John J. Bowman, State’s Attorney, of Wheaton (James F. Campion, Assistant State’s Attorney, of Counsel), for appellees.

Mr. JUSTICE THOMAS J. MORAN

delivered the opinion of the court:

Plaintiffs appeal from a judgment rendered in favor of the defendants against certain property owned by them. The judgment is founded upon 1971 real property taxes. In accordance with the statutory scheme, the plaintiffs paid their taxes under protest. Thereafter, the county collector filed an application for judgment against their property, the application accompanied by the required statutory affidavit; in response, plaintiffs filed tax objections raising various issues.

The plaintiffs appeared pro se and, after a trial on the merits, judgment against the property was entered on March 13, 1973, nunc pro tunc as of March 2, 1973. On June 30, 1973, the judgment was vacated and, upon rehearing, September 10, 1973, judgment was again entered nunc pro tunc as of March 2, 1973. Plaintiffs raise 24 issues on appeal; we have consolidated them into three categories.

It is claimed that the judgment appealed is invalid and void as denying plaintiffs due process rights guaranteed by the State and Federal constitutions and therefore the judgment should be vacated. Specifically, plaintiffs claim that the court erred: (a) in entering the judgment nunc pro tunc; (b) in not requiring written pleadings by the defendants; and (c) in its interpretation of certain laws.

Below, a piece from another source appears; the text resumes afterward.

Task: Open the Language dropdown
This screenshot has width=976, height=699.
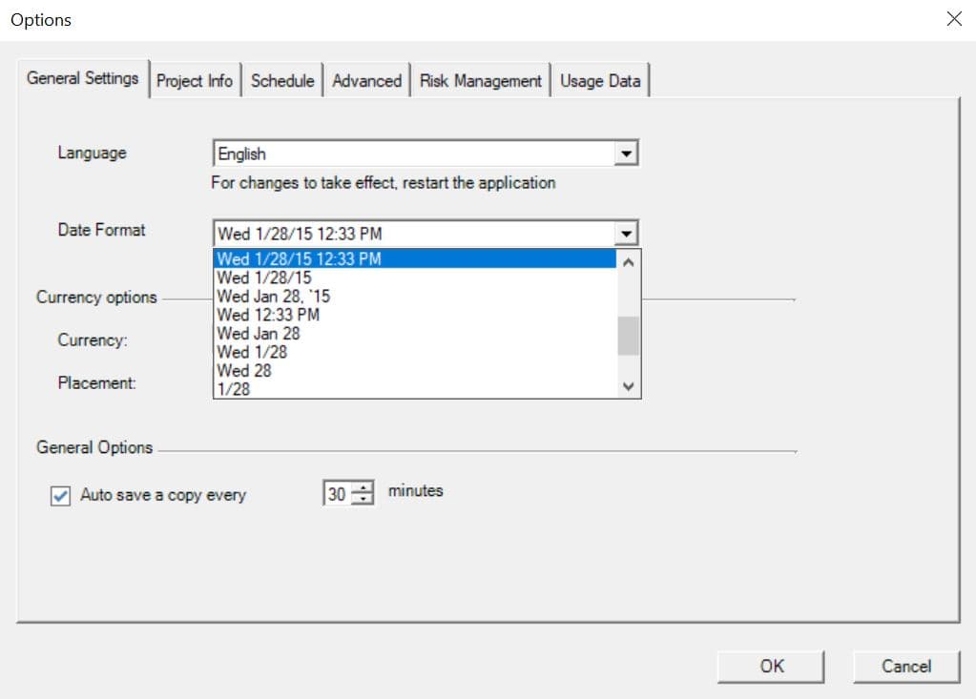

Plaintiffs claim the order entered September 10, nunc pro tunc as of March 2, was invalid because no order was rendered on March 2, 1973, and therefore a nunc pro tune order cannot be entered to supply *232such omission. The citation which plaintiffs quote to support their contention belies its applicability to the case at hand. It states, “where there is no minute or memorial paper in the records to show that the order was, in fact, made, it cannot * * * be so entered.” (People v. Rosenwald, 266 Ill. 548, 554 (1915).) Here, the record reveals a ruling in the form of a minute order dated March 2, 1973, indicating that a written order was to come. The written order was entered on March 13, nunc pro tunc as of March 2. At the time of rehearing, no new matters of substance were introduced to modify or alter the original order entered. Therefore, it was proper for the court, upon denial of rehearing relief, to enter its September 10, 1973, order nunc pro tunc as of March 2, 1973.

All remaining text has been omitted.